= Task to complete =
Using the data that follows, give again word for word the lines between the one holding "419x868 pixels." and the one holding "Live Support headset", inclusive. Omit the pictures.

= Data records =
>>>>>
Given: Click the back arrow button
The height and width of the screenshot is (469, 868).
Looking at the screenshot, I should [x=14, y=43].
<<<<<
>>>>>
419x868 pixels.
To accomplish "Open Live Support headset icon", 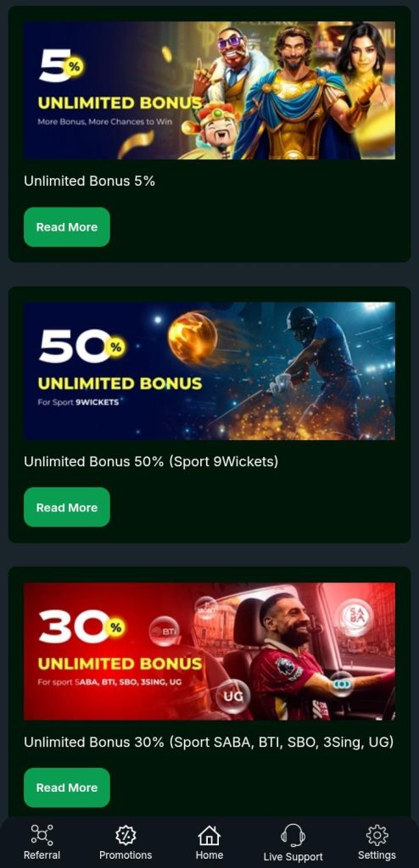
<<<<<
= Exercise response =
419x868 pixels.
To accomplish "Open Live Support headset icon", 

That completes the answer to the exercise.